Thomas Franklin has started 10 posts and replied 857 times.

Post: New Year, New Goals, New Plans

Thomas Franklin
Posted
  • Real Estate Investor
  • Miami, FL
  • Posts 931
  • Votes 737

@Josh Calcanis The FHA 203k loan is the agency's specialized home construction loan.

Available to both buyers and refinancing households, the 203k loan combines the traditional "home improvement" loan with a standard FHA mortgage, allowing mortgage borrowers to borrow their costs of construction.

The 203k loan comes in two varieties.

The first type of 203k loan is the Streamlined 203k. The Streamlined 203k loan is for less extensive projects and cost are limited to $35,000. The other 203k loan type is the "standard" 203k.

The standard 203k loan is meant for projects requiring structural changes to home including moving walls, replacing plumbing, or anything else which may prohibit you from living in the home while construction is underway.

There are no loan size limits with the standard 203k but there is a $5,000 loan size minimum.

All proceeds from the mortgage must be spent on home improvement. You may not use the 203k loan for "cash out" or any other purpose. Furthermore, the 203k mortgage may only be used on single-family homes; or homes of fewer than 4 units.

You may use the FHA 203k to convert a building of more than four units to a home of 4 units or fewer. The program is available for homes which will be owner-occupied only.

You would be better served getting off the couch and visiting a Community/ Regional Bank or a Credit Union and pose the questions regarding who determines rehab costs, etc. 

Post: New Year, New Goals, New Plans

Thomas Franklin
Posted
  • Real Estate Investor
  • Miami, FL
  • Posts 931
  • Votes 737

@Account Closed Since you are interested, in the future, in acquiring Residential Multifamily Property such as a Duplex, TriPlex, or a Four Plex please consider the following. Many Realtors will suggest purchasing a property using a FHA Loan, to reduce your out of pocket money. If the property requires rehab, the Realtor and/ or Mortgage Broker will suggest applying, for a 203k Loan. A 203k Loan is where the purchase price and rehab costs are rolled into a single loan.

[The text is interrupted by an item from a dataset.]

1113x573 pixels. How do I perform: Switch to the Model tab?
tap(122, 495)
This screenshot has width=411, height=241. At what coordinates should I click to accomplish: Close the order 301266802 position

Assuming you have a respectable FICO you can buy, with a FHA Loan (3-5% down, a 30 year amortization schedule, and a residential loan rate). Because you closed personally, you will not have Asset Protection, in the form of closing in the name of a LLC. What happens if one of your tenants has a slip and fall, on your property, or something else happens to them? You are on the hook and can be personally sued, for everything you own. Some people will say, "Take out a quality Insurance Policy and you will be protected." Ambulance chasing attorneys know their way around and can legally navigate around Insurance Policies. Another downside is you loose on the advantages, of the Federal Tax Code, by not closing in the name of a LLC.

If you want to close in the name of a LLC, Mortgage Lenders will offer you Commercial Loan Terms (25-30% down, a 15-25 year amortization, and a ballon due in 5-7 years). This is what I am encountering, in the current Mortgage Industry.

If you think you will go FHA, Conventional, 203k, etc. and then Quit Claim the property, to a LLC, or a Land Trust you run the risk of the lender discovering a Title Transfer occurred and activating the "Acceleration Clause" or "Due on Sale Clause" that requires the loan to be paid in full, within 'x' number of days. These clauses are contained, in all Promissory Notes nowadays.

Many Realtors and/ or Mortgage Brokers will not tell you this information. Many, but not ALL are only focused on the commissions he/ she will earn and not focused, on your best interests. You may be asking yourself what can I do? Locate a Motivated Seller that will consider Seller Financing. You may have to put more money down (10-15%), but you can close, in a LLC, with no worries about banks. I have a lengthy Legal Opinion, from my seasoned Legal Team regarding this matter.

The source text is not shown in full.